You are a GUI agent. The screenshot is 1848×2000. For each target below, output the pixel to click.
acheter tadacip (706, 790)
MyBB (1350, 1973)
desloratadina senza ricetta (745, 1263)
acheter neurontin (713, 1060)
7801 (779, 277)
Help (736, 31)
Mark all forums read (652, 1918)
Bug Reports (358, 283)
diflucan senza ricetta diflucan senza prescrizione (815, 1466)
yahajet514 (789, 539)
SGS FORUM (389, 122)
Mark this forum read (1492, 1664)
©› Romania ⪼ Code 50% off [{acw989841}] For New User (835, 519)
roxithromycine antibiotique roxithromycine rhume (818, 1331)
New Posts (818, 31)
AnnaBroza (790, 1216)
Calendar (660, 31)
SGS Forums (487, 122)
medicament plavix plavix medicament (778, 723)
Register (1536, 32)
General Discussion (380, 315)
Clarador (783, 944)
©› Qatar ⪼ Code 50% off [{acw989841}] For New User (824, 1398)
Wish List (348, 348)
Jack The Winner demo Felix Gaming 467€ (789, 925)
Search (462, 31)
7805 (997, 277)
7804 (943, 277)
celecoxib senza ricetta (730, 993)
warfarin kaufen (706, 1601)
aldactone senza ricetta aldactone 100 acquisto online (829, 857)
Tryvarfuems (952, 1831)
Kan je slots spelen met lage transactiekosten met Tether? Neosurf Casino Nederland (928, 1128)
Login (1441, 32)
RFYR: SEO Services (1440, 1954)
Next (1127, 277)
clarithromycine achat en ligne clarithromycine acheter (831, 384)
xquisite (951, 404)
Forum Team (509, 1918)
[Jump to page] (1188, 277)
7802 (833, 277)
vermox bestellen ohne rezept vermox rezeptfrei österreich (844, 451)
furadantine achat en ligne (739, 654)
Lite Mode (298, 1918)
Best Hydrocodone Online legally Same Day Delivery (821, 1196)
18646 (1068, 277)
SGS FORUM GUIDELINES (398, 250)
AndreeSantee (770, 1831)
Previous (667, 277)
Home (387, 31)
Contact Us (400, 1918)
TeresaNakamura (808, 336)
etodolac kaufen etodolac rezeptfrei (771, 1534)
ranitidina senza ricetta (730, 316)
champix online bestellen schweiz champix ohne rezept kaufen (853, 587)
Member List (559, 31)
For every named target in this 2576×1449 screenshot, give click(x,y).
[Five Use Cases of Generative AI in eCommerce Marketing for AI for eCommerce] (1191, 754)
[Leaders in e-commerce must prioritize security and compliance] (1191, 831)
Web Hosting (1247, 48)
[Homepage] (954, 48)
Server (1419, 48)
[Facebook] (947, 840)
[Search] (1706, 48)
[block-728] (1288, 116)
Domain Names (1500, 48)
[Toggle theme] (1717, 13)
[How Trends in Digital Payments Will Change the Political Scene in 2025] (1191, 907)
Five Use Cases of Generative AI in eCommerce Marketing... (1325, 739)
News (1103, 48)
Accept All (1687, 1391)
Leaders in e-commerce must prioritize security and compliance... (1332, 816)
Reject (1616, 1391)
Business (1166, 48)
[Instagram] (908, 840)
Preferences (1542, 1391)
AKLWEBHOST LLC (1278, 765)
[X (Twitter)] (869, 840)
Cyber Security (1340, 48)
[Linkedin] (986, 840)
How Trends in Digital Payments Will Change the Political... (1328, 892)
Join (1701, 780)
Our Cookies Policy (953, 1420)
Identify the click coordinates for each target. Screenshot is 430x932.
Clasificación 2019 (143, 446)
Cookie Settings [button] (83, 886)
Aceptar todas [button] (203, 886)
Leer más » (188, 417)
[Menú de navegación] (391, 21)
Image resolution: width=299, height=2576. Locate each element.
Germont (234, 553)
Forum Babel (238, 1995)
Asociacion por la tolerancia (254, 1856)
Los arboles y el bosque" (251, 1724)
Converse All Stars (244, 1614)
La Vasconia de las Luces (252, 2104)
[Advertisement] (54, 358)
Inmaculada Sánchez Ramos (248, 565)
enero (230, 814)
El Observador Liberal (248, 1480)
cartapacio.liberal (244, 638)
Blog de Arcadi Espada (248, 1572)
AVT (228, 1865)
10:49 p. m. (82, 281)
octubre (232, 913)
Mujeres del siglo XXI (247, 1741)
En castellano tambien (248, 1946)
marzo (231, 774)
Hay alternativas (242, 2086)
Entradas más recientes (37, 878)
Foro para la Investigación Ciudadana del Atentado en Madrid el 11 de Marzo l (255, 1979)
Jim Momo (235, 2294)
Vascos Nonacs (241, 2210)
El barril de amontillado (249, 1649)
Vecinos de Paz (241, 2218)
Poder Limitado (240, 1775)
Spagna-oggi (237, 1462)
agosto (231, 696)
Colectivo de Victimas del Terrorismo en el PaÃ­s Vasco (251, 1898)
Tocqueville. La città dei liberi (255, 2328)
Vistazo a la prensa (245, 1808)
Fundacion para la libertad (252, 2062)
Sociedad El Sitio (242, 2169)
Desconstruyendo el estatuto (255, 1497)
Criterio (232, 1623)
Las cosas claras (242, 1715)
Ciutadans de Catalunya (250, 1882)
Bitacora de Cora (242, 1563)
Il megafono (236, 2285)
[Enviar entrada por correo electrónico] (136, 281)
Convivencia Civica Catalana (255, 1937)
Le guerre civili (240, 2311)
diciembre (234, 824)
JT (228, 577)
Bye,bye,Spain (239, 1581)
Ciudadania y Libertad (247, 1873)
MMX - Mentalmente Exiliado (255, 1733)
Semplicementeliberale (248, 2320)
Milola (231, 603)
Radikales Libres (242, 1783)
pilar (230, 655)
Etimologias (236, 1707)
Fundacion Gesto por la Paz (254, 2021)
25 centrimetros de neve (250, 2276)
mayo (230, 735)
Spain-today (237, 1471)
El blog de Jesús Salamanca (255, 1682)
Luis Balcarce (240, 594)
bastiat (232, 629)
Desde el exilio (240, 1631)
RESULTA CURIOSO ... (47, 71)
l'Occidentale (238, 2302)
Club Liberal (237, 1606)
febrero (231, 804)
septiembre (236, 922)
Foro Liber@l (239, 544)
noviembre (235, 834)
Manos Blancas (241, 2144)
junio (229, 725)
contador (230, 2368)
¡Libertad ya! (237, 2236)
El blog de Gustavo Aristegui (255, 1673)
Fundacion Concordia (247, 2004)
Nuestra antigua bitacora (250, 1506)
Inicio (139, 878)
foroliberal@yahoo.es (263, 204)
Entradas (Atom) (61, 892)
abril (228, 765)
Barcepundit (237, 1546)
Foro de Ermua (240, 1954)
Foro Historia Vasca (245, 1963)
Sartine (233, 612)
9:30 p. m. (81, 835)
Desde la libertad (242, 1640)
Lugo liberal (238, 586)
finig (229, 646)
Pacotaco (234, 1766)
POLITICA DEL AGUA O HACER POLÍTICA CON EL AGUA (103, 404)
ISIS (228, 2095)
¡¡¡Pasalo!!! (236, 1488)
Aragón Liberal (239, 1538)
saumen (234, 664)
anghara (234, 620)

## Exercise details
Once you have counted every line in the listing that holds the string "Change", give that number and nothing else.

## Response to this task
2